Please write out again the records from the line with "Task: Click the red" up to and including the end of the records, requests included, adding -9 to every coordinate. Leave the pictures out.
* BEGIN *
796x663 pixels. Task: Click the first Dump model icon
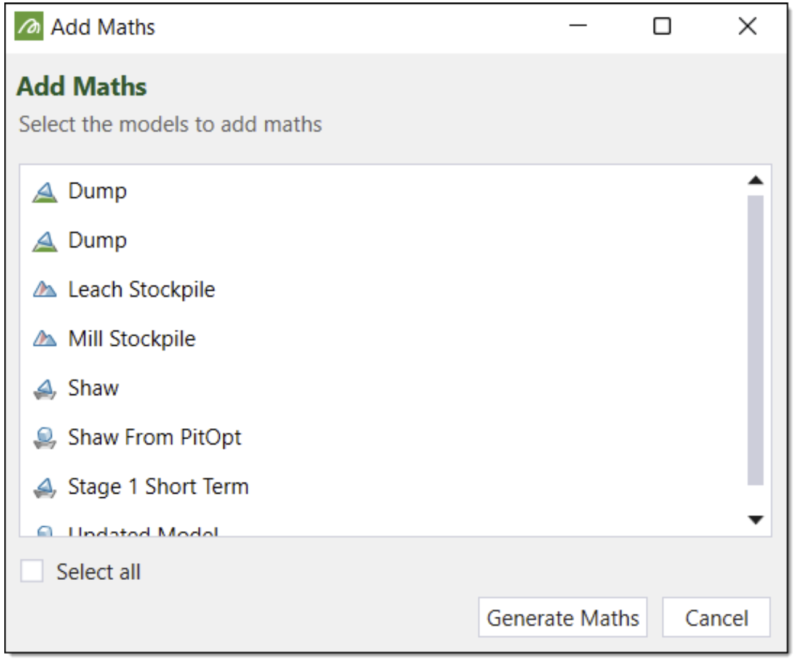tap(44, 192)
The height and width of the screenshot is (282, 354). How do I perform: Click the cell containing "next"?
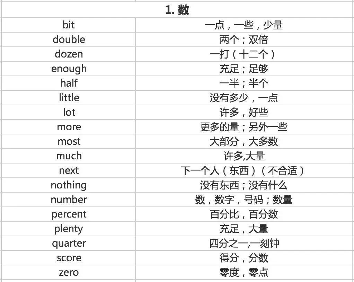(x=69, y=170)
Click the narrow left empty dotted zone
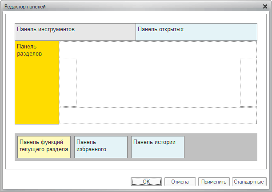The height and width of the screenshot is (192, 272). coord(68,82)
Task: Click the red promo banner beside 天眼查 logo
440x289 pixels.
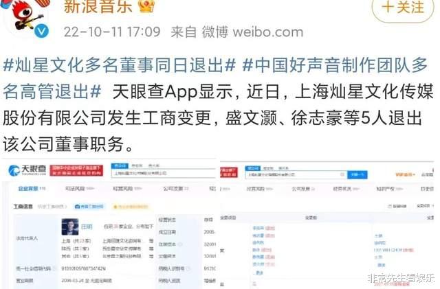Action: (x=76, y=170)

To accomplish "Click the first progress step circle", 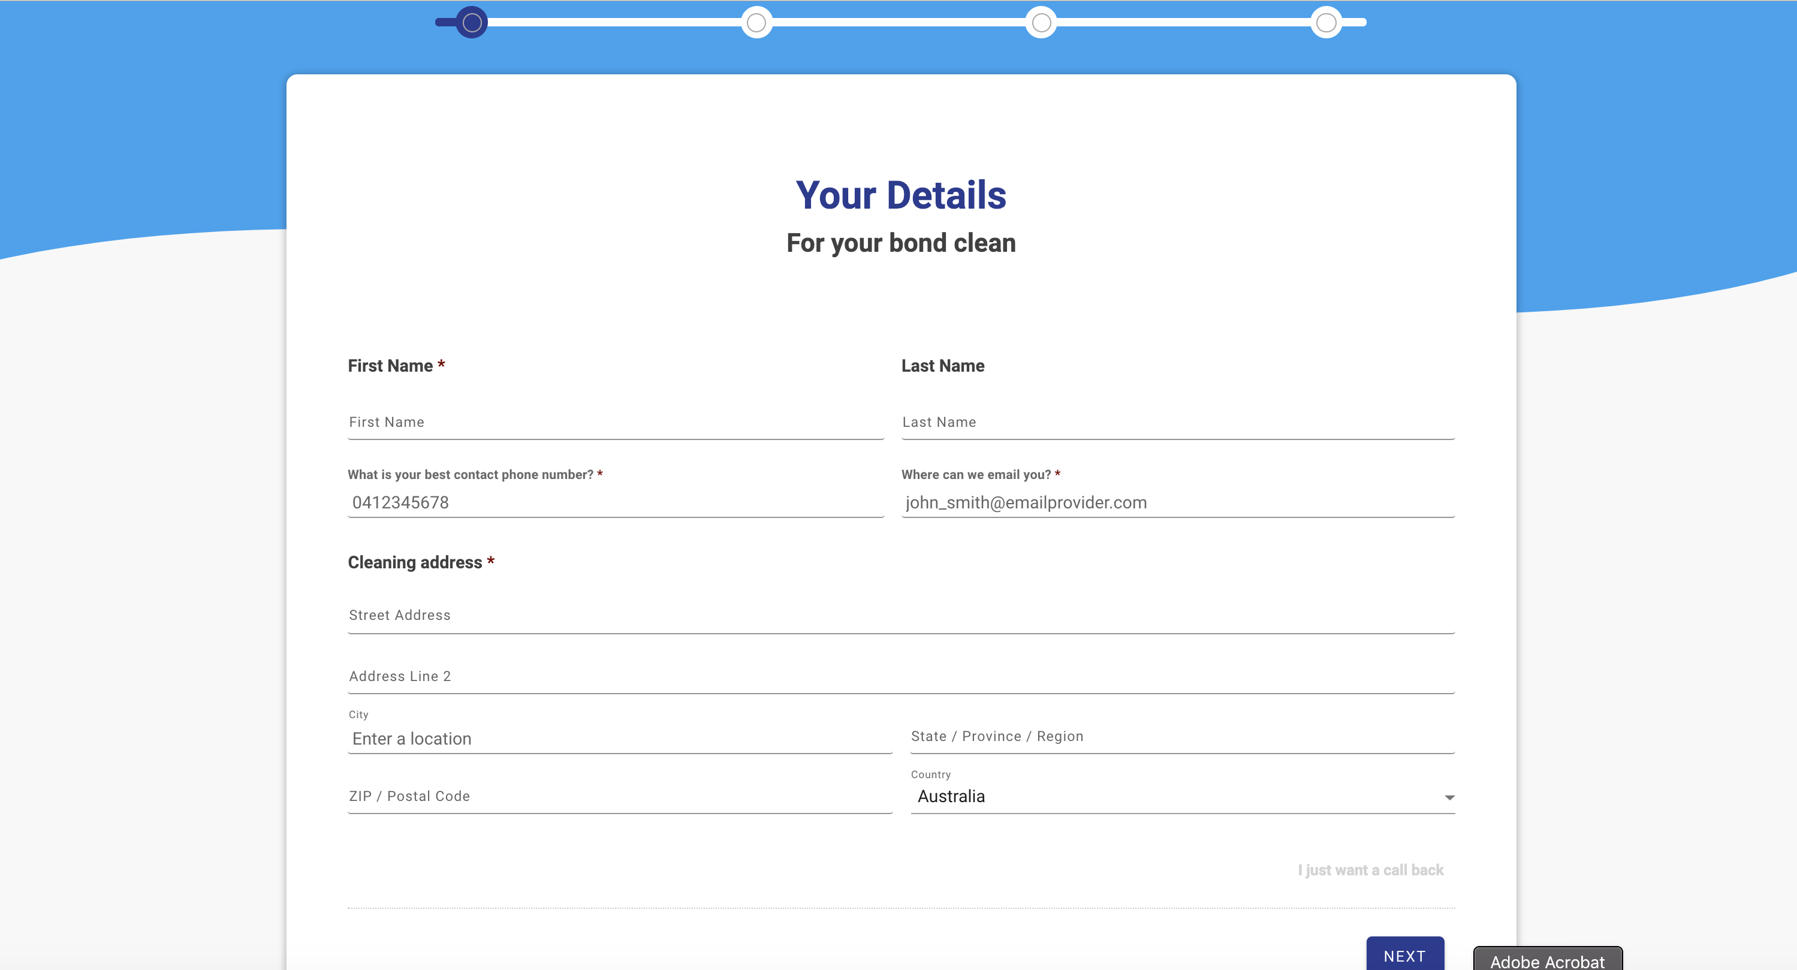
* END *
- EXPECTED OUTPUT:
Task: Click the red promo banner beside 天眼查 logo
440x289 pixels.
Action: (x=67, y=161)

To accomplish "Click the first progress step circle", 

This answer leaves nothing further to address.